> **Data records**
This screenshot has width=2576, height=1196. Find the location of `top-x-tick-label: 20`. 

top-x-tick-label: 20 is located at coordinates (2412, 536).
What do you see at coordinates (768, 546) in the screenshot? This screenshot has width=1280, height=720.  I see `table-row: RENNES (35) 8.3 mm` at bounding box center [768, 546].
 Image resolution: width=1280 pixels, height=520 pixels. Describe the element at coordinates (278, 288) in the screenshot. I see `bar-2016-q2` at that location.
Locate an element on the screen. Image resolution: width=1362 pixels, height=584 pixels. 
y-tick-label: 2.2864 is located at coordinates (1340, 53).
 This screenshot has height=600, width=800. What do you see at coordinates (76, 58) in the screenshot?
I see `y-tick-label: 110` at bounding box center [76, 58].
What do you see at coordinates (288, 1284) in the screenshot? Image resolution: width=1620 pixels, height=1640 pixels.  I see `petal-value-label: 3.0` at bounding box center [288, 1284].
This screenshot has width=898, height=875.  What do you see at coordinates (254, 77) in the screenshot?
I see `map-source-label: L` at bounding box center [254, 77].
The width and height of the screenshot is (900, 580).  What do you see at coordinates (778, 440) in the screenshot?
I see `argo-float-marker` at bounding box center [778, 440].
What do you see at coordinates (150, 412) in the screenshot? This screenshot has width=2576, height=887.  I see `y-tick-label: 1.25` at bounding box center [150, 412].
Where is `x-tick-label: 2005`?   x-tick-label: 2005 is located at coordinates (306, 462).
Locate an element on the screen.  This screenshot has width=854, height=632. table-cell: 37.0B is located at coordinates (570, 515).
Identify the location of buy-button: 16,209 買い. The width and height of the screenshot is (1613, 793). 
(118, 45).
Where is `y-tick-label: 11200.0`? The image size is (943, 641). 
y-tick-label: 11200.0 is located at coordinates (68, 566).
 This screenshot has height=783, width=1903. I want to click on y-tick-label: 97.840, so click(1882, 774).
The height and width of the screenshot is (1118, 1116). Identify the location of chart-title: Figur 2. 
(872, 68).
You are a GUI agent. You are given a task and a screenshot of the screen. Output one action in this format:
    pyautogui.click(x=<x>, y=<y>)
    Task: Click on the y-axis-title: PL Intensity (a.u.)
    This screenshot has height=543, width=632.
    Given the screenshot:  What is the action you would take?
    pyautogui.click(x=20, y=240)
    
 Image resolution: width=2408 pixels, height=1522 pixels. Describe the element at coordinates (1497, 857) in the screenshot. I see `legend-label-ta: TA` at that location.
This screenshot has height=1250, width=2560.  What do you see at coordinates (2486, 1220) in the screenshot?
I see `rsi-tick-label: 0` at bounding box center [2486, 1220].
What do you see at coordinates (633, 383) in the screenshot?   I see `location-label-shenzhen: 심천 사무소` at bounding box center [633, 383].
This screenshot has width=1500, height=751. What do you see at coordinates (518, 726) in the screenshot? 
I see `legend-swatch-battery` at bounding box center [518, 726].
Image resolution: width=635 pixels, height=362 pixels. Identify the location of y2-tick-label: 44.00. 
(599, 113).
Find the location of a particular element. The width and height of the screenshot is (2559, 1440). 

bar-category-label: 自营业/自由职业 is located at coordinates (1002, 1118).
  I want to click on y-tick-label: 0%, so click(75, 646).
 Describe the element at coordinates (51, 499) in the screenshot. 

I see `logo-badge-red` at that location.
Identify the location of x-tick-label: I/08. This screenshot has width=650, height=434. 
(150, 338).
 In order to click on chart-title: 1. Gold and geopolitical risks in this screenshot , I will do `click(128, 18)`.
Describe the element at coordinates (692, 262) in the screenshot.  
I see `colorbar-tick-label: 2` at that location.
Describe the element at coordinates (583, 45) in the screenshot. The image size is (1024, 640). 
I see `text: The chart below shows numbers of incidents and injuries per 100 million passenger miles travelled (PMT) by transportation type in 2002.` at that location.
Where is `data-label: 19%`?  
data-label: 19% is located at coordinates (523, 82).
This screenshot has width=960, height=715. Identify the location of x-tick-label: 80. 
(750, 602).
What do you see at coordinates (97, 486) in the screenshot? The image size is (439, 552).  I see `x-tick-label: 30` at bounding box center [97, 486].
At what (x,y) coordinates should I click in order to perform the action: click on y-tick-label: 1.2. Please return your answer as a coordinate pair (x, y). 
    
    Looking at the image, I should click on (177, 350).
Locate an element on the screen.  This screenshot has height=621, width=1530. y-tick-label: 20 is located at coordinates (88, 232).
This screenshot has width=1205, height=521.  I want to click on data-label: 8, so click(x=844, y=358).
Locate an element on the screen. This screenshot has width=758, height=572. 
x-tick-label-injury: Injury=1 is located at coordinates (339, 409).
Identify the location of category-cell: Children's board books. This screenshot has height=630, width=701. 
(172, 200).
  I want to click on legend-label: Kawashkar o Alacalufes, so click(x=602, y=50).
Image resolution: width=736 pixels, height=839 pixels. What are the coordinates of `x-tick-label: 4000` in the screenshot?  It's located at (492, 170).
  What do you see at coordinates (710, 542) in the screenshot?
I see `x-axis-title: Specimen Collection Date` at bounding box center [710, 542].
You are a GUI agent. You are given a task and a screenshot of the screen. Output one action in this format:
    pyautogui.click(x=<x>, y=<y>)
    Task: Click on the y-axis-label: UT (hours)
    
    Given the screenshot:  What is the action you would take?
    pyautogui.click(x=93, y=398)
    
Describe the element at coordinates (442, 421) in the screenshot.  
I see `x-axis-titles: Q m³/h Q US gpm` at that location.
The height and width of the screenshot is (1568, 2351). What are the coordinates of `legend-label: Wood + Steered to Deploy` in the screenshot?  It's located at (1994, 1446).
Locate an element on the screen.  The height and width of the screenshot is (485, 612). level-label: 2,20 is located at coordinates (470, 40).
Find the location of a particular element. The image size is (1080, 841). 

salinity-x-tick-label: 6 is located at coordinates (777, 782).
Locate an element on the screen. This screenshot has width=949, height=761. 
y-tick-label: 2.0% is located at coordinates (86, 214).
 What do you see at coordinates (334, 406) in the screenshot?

> **Task goal**
Rewrite every item above as a numbered list, leaving out the blank lines.

> **Exercise response**
1. This screenshot has width=2576, height=1196. Find the location of `top-x-tick-label: 20`. 
2. top-x-tick-label: 20 is located at coordinates (2412, 536).
3. What do you see at coordinates (768, 546) in the screenshot? This screenshot has width=1280, height=720.  I see `table-row: RENNES (35) 8.3 mm` at bounding box center [768, 546].
4.  Image resolution: width=1280 pixels, height=520 pixels. Describe the element at coordinates (278, 288) in the screenshot. I see `bar-2016-q2` at that location.
5. Locate an element on the screen. Image resolution: width=1362 pixels, height=584 pixels. 
6. y-tick-label: 2.2864 is located at coordinates (1340, 53).
7.  This screenshot has height=600, width=800. What do you see at coordinates (76, 58) in the screenshot?
8. I see `y-tick-label: 110` at bounding box center [76, 58].
9. What do you see at coordinates (288, 1284) in the screenshot? Image resolution: width=1620 pixels, height=1640 pixels.  I see `petal-value-label: 3.0` at bounding box center [288, 1284].
10. This screenshot has width=898, height=875.  What do you see at coordinates (254, 77) in the screenshot?
11. I see `map-source-label: L` at bounding box center [254, 77].
12. The width and height of the screenshot is (900, 580).  What do you see at coordinates (778, 440) in the screenshot?
13. I see `argo-float-marker` at bounding box center [778, 440].
14. What do you see at coordinates (150, 412) in the screenshot? This screenshot has width=2576, height=887.  I see `y-tick-label: 1.25` at bounding box center [150, 412].
15. Where is `x-tick-label: 2005`?   x-tick-label: 2005 is located at coordinates (306, 462).
16. Locate an element on the screen.  This screenshot has width=854, height=632. table-cell: 37.0B is located at coordinates (570, 515).
17. Identify the location of buy-button: 16,209 買い. The width and height of the screenshot is (1613, 793). 
18. (118, 45).
19. Where is `y-tick-label: 11200.0`? The image size is (943, 641). 
20. y-tick-label: 11200.0 is located at coordinates (68, 566).
21.  This screenshot has height=783, width=1903. I want to click on y-tick-label: 97.840, so click(1882, 774).
22. The height and width of the screenshot is (1118, 1116). Identify the location of chart-title: Figur 2. 
23. (872, 68).
24. You are a GUI agent. You are given a task and a screenshot of the screen. Output one action in this format:
25.     pyautogui.click(x=<x>, y=<y>)
26.     Task: Click on the y-axis-title: PL Intensity (a.u.)
27.     This screenshot has height=543, width=632.
28.     Given the screenshot:  What is the action you would take?
29.     pyautogui.click(x=20, y=240)
30.  Image resolution: width=2408 pixels, height=1522 pixels. Describe the element at coordinates (1497, 857) in the screenshot. I see `legend-label-ta: TA` at that location.
31. This screenshot has height=1250, width=2560.  What do you see at coordinates (2486, 1220) in the screenshot?
32. I see `rsi-tick-label: 0` at bounding box center [2486, 1220].
33. What do you see at coordinates (633, 383) in the screenshot?   I see `location-label-shenzhen: 심천 사무소` at bounding box center [633, 383].
34. This screenshot has width=1500, height=751. What do you see at coordinates (518, 726) in the screenshot? 
35. I see `legend-swatch-battery` at bounding box center [518, 726].
36. Image resolution: width=635 pixels, height=362 pixels. Identify the location of y2-tick-label: 44.00. 
37. (599, 113).
38. Find the location of a particular element. The width and height of the screenshot is (2559, 1440). 
39. bar-category-label: 自营业/自由职业 is located at coordinates (1002, 1118).
40.   I want to click on y-tick-label: 0%, so click(75, 646).
41.  Describe the element at coordinates (51, 499) in the screenshot. 
42. I see `logo-badge-red` at that location.
43. Identify the location of x-tick-label: I/08. This screenshot has width=650, height=434. 
44. (150, 338).
45.  In order to click on chart-title: 1. Gold and geopolitical risks in this screenshot , I will do `click(128, 18)`.
46. Describe the element at coordinates (692, 262) in the screenshot.  
47. I see `colorbar-tick-label: 2` at that location.
48. Describe the element at coordinates (583, 45) in the screenshot. The image size is (1024, 640). 
49. I see `text: The chart below shows numbers of incidents and injuries per 100 million passenger miles travelled (PMT) by transportation type in 2002.` at that location.
50. Where is `data-label: 19%`?  
51. data-label: 19% is located at coordinates (523, 82).
52. This screenshot has width=960, height=715. Identify the location of x-tick-label: 80. 
53. (750, 602).
54. What do you see at coordinates (97, 486) in the screenshot? The image size is (439, 552).  I see `x-tick-label: 30` at bounding box center [97, 486].
55. At what (x,y) coordinates should I click in order to perform the action: click on y-tick-label: 1.2. Please return your answer as a coordinate pair (x, y). 
56.     Looking at the image, I should click on (177, 350).
57. Locate an element on the screen.  This screenshot has height=621, width=1530. y-tick-label: 20 is located at coordinates (88, 232).
58. This screenshot has width=1205, height=521.  I want to click on data-label: 8, so click(x=844, y=358).
59. Locate an element on the screen. This screenshot has width=758, height=572. 
60. x-tick-label-injury: Injury=1 is located at coordinates (339, 409).
61. Identify the location of category-cell: Children's board books. This screenshot has height=630, width=701. 
62. (172, 200).
63.   I want to click on legend-label: Kawashkar o Alacalufes, so click(x=602, y=50).
64. Image resolution: width=736 pixels, height=839 pixels. What are the coordinates of `x-tick-label: 4000` in the screenshot?  It's located at (492, 170).
65.   What do you see at coordinates (710, 542) in the screenshot?
66. I see `x-axis-title: Specimen Collection Date` at bounding box center [710, 542].
67. You are a GUI agent. You are given a task and a screenshot of the screen. Output one action in this format:
68.     pyautogui.click(x=<x>, y=<y>)
69.     Task: Click on the y-axis-label: UT (hours)
70.     Given the screenshot:  What is the action you would take?
71.     pyautogui.click(x=93, y=398)
72. Describe the element at coordinates (442, 421) in the screenshot.  
73. I see `x-axis-titles: Q m³/h Q US gpm` at that location.
74. The height and width of the screenshot is (1568, 2351). What are the coordinates of `legend-label: Wood + Steered to Deploy` in the screenshot?  It's located at (1994, 1446).
75. Locate an element on the screen.  The height and width of the screenshot is (485, 612). level-label: 2,20 is located at coordinates (470, 40).
76. Find the location of a particular element. The image size is (1080, 841). 
77. salinity-x-tick-label: 6 is located at coordinates (777, 782).
78. Locate an element on the screen. This screenshot has width=949, height=761. 
79. y-tick-label: 2.0% is located at coordinates (86, 214).
80.  What do you see at coordinates (334, 406) in the screenshot?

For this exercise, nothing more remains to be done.